Startsladden: The Swedish Short Competition 2013
in 36th Göteborg International Film Festival
by Alison Frank
This year marked the tenth anniversary of the Göteborg International Film Festival’s ‘Startsladden’ Swedish Short Competition. 8 short films competed for a prize of 938 000 kronor (over €109,000) in equipment and funding for the director’s next film. This year’s winner was ‘The Day my Dad was Shot’ (‘Gabriel och Lasermannen’, dir. Babak Najafi), a documentary about a young man whose father was injured in a gunman’s shooting spree.
The ‘Startsladden’ films are screened all together at a gala followed by a special awards ceremony. They are then repeated, both as a programme of shorts and individually ahead of Nordic features in competition for the festival’s main Dragon Award. This is a wise approach to scheduling as it prevents short films from languishing in a ghetto, where a large segment of the audience is made up of the films’ creators. As GIFF pairs short films with longer films, audiences who go to see the features in competition get to see a short film as a bonus: this may whet their appetite for short films in general, or give them a sneak preview of feature filmmaking talent to come.

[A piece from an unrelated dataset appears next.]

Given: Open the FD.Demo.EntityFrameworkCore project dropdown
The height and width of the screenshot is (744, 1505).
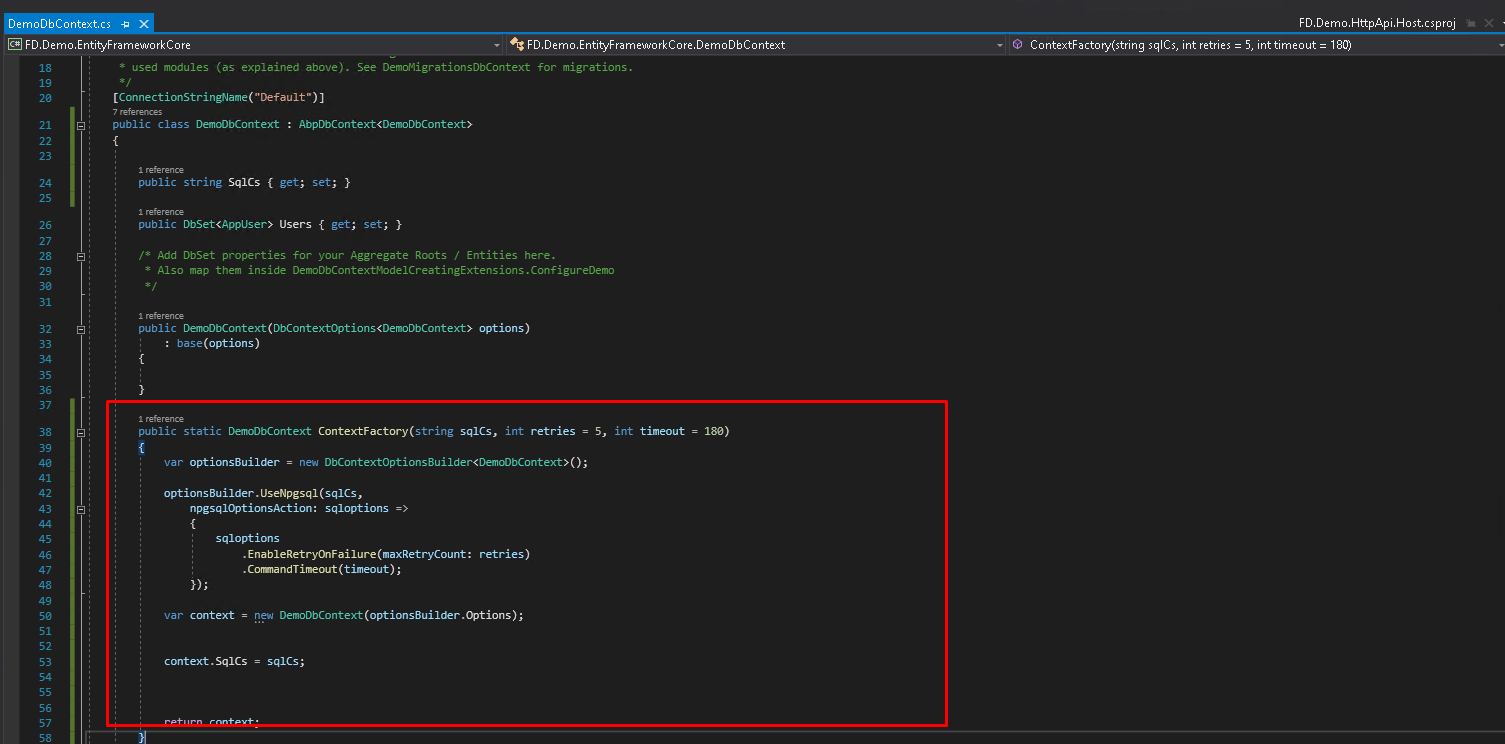Looking at the screenshot, I should tap(497, 45).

Sometimes, the Startsladden film was better than the Nordic competition feature that followed: this was the case in the combination of ‘This is Now’ (‘Så här är det nu’, dir. Anders Jedenfors) and All That Matters is Past (Uskyld, dir. Sara Johnsen). The feature was the most innovative of the Nordic competition, telling the story of a bizarre love triangle among childhood friends which builds to a tragic conclusion when they reach middle age. However, the story and emotion felt contrived when compared to the four simple black and white shots followed by a shot of the ocean that made up Jedenfors’ short film. Each of the four shots shows an elderly person sitting alone in his or her flat, while their voiceover explains in poignant detail the loneliness that old age has brought them: they miss, for example, having someone to curl up with in bed at night. You can watch one of the film’s four sections online, though the full impact of the image’s grainy beauty is lost on the small screen: http://vimeo.com/52618560
In other cases, the intensity of a short could reduce the shock of the most violent feature. 8-Ball (8-Pallo, dir. Aku Louhimies) told the story of a young mother who goes through a terrifying ordeal in order to keep her baby daughter and leave drug addiction behind her. This aggressive feature came across as a tale of wild optimism after the chilling recreation that preceded it. Feeling agonizingly long for a short, Jenifer Malmqvist’s ‘On Suffocation’ baldly presents the horror of execution by hanging. As two men attempt a passionate kiss before they are killed, it is clear that they are being executed for love rather than any real crime. While the film was well-intended, it is hard to understand the point. ‘On Suffocation’ contains just one artistic metaphor, linking a pleasurable opening shot of feet in flip-flops on a beach with the painful image of the same shoes slipping from the same feet onto a concrete floor as the two men are raised up by their necks.
Apart from this opening shot, ‘On Suffocation’ offers no more than an execution scene, creating the uncomfortable illusion of a snuff film. Rare is the political film that brings about real-life activism, and it’s hard to say whether this short would shock homophobes into a more compassionate attitude. For everyone else, the feeling is one of emptiness, as we are presented with images of a horrifying practice which we could already visualise all too well.